TODO - Describe the flow of node addition and removal, tribe creation and removal, and agreement creation and removal as they pertain to the algorithm described in the previous sections.

References

_{1. SWIM: Scalable Weakly-consistent Infection-style Process Group Membership Protocol: https://www.cs.cornell.edu/~asdas/research/dsn02-swim.pdf}

_{2. Time, Clocks, and the Ordering of Events in a Distributed System: http://research.microsoft.com/en-us/um/people/lamport/pubs/time-clocks.pdf}

_{3. Timestamps in Message-Passing Systems That Preserve the Partial Ordering: http://zoo.cs.yale.edu/classes/cs426/2012/lab/bib/fidge88timestamps.pdf}

_{4. Command Query Responsibility Segregation: https://msdn.microsoft.com/en-us/library/dn568103.aspx}

_{5. Domain-Driven Design: Tackling Complexity in the Heart of Software - ISBN 978-0321125217: http://www.amazon.com/Domain-Driven-Design-Tackling-Complexity-Software/dp/0321125215/ref=sr_1_1?ie=UTF8&s=books&qid=1238687848&sr=8-1}

[lynxbat]

"tribe" is a clustering/management feature of Pulse. I feel we should change the language in the beginning

[lynxbat]

"Tribe implements a ..."

[geauxvirtual]

How did we go from a "ring" discussion to SWIM algorithm?

What is going to differentiate this from SERF (serfdom.io)?

[jcooklin]

In the several discussions that we had we eventually agreed on selecting random node/peers.
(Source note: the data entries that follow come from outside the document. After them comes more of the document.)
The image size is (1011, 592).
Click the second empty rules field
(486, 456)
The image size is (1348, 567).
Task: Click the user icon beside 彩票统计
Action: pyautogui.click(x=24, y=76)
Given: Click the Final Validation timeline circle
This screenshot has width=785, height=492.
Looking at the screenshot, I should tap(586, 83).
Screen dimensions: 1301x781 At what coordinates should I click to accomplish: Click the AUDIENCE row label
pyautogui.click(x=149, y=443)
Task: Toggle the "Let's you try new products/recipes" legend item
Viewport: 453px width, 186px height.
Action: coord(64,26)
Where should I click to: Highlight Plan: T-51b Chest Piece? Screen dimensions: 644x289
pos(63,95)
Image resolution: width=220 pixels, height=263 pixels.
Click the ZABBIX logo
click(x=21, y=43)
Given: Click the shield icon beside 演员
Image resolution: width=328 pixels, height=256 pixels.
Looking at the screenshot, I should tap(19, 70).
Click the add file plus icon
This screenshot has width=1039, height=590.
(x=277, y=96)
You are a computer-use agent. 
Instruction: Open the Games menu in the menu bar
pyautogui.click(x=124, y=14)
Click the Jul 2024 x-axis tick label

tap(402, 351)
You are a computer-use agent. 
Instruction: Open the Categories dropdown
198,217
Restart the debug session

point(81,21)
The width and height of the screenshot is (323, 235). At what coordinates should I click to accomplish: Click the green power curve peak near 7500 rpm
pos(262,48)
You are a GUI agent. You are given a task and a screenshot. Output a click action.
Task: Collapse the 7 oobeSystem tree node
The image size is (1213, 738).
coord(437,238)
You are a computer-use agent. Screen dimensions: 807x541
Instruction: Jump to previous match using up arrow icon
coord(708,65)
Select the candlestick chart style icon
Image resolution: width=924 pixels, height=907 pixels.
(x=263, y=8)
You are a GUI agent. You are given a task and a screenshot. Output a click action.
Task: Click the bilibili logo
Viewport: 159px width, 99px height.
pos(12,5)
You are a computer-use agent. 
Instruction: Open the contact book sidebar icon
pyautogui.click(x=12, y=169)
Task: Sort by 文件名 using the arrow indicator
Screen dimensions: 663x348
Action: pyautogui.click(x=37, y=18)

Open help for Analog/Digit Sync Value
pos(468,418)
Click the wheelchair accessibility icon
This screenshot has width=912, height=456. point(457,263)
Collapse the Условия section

We are headed down the path of creating a library that will provide similar behavior to that of memberlist which serf depends and our integration of that library into pulse will deliver the tribe use cases. The model and how it is shared within the cluster is the differentiator. The fundamentals of gossiping membership in itself is not a differentiator.

[mbbroberg]

Is this a go as of our latest work @danielscottt @jcooklin @geauxvirtual

[pittma]

Marking this as closed, as our implementation is close enough as a practical implementation.